▶ _Énoncé 1_:
D'après l'extrait, dans quel parc Kafka rencontra-t-il la fillette en pleurs ?

▶ _Extrait_:

+++

Juillet 2021
Coup de cœur n°112
Kafka et la poupée
Vraie histoire ou légende ? Voici un résumé de la
rencontre émouvante entre Franz Kafka et une fillette …
Histoire que l'on retrouve à travers le livre de Fabrice
Colin : « La poupée de Kafka » Fabrice Colin est un auteur
inclassable. Écrivant aussi bien des polars, de la Science Fiction que de la
littérature pour la jeunesse, il nous offre cette fois un beau roman sur une
fille qui cherche à se faire aimer de son père. Fabrice Colin nous entraîne
dans une histoire où les fantômes côtoient les vivants. Si l’ombre de Kafka
plane tout au long du livre, La
Poupée de Kafka est avant tout un roman
sur le pardon et la réconciliation. Avec les autres, mais aussi avec soi-même.
Quelle est donc cette rencontre ?
La
compagne de Kafka, Dora Diamant, raconte que celui-ci, se promenant un jour
d'automne 1923 dans le parc de Steglitz à Berlin, tomba sur une petite fille en
pleurs, assise sur un banc. A travers ses yeux embués de larmes, elle discerne
la silhouette sombre d'un grand homme maigre portant un chapeau melon. Il se
penche vers elle et lui demande pourquoi elle pleure. Elle lui répond qu'elle a
perdu sa poupée. Il la rassure immédiatement : "Ta poupée n'est pas
perdue, elle fait juste un petit voyage. Je le sais car elle m'a envoyé une
lettre". La petite fille contemple ses yeux gris flamboyants, ses sourcils
très noirs, son beau sourire : "Et pouvez-vous me la montrer ?".

+++

▶ _Données fournies_:
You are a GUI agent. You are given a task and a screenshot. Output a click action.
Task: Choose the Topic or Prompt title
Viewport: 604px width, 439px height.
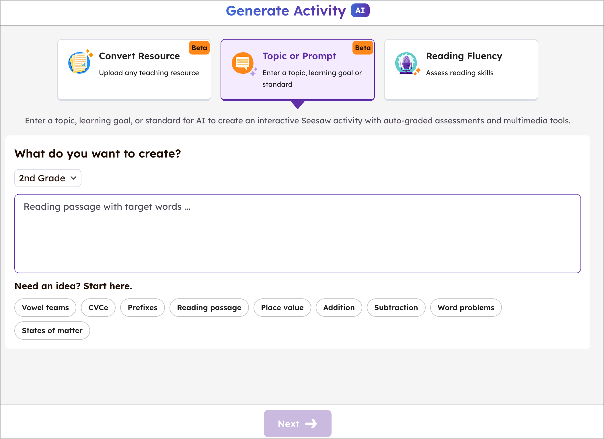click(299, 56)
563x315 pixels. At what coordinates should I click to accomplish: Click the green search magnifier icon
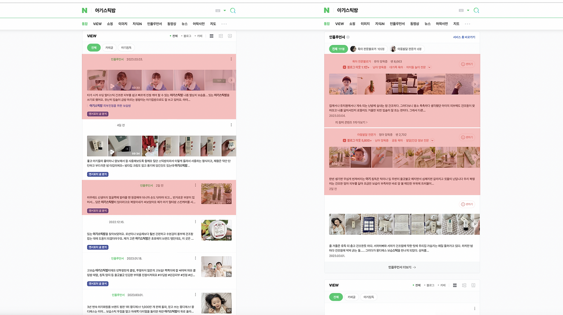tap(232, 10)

+++

▶ _Énoncé 2_:
Mettez à l'échelle le listing en commençant à la ligne contenant « 563x315 pixels. At » et en terminant à la fin du listing : recopiez uniquement ces lignes, consignes comprises, en multipliant par 1,35 les coordonnées des réponses et en les arrondissant à l'entier, les demis vers le haut. Laissez les images hors de la réponse.

▶ _Réponse 1_:
Dans le parc de Steglitz, à Berlin.

▶ _Réponse 2_:
563x315 pixels. At what coordinates should I click to accomplish: Click the green search magnifier icon
tap(313, 14)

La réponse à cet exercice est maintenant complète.